If the remotely conducted election interference violates international law, the “injured state” may also take countermeasures (ASR, art. 22,  Tallinn Manual, Rules 20-25). The difference between retorsion and a countermeasure is that the latter is an act (action or omission) that would be unlawful but for the fact that it is undertaken to compel the offending state (“responsible state”) to desist and/or to secure any reparations that might be due for injury suffered (ASR, art. 49). For reasons such as the risk of escalation, some nervousness surrounds the political endorsement of the applicability of countermeasures in the cyber context. Nevertheless,  many states have explicitly confirmed their availability in response to unlawful cyber operations (see, e.g., Australia, Estonia, France, Netherlands, United Kingdom, United States).

In this regard, countermeasures are typically thought of as a “hack backs.” For instance, the injured state could conduct cyber operations to disable the cyber infrastructure being used by the responsible state to conduct the election interference, an act that otherwise might amount to a breach of the responsible state’s sovereignty. However, countermeasures may also be directed at cyber infrastructure other than that involved in the hostile operation; indeed, the countermeasure need not even be cyber in nature so long as it is designed to put an end to the unlawful cyber activity affecting the election or to secure reparations based on that interference.

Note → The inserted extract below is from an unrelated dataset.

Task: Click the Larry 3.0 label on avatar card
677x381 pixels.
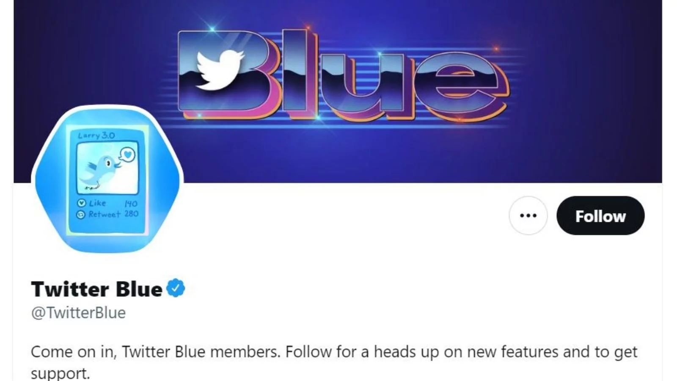Action: (96, 135)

It should be emphasized that countermeasures are subject to a number of conditions and limitations, such as a requirement of proportionality. Perhaps most significantly, they are only available in response to election interference that violates international law (or a failure to exercise due diligence); if either the element of attribution or breach is missing, the response cannot qualify as a countermeasure and the action remains unlawful.

Finally, a state that is facing a “grave and imminent peril” to one of its “essential interests,” irrespective of the source and regardless of whether the peril is the result of an international law violation, may take otherwise unlawful action to put an end to the threat so long as the measures it takes are the only means of doing so and the action does not affect the essential interests of any other state (ASR, art. 25) This so-called “plea of necessity” is a measure limited to exceptional circumstances (Tallinn Manual 2.0, Rule 26).

The conduct of elections is clearly an essential interest in a democracy. Therefore, the determinative question with respect to a particular instance of election interference will usually be whether the consequences are serious enough to merit characterization as “grave.” Unfortunately, international law provides no bright line threshold of requisite gravity. But if the peril is grave, an otherwise unlawful action in response to the election interference is permissible.

Concluding Thoughts

It’s complicated, to say the least. There are some foreign election-related activities that are clearly unlawful, as when organs of a state conduct cyber operations that affect the ability of the target state to execute the election. Yet, beyond the few unequivocally wrongful cases, multiple fault lines in the international law governing cyber activities will hinder definitive characterization of a particular act of election interference as unlawful. These range from questions of fact and evidence to the unsettled issues surrounding the existence and interpretation of the primary rules. Such issues bleed over into the availability of response options. It is clear that this fog of law demands continued action by states to clarify the rules (see Hollis Report), for until that occurs, states will struggle to determine how to characterize election interference and respond effectively to it.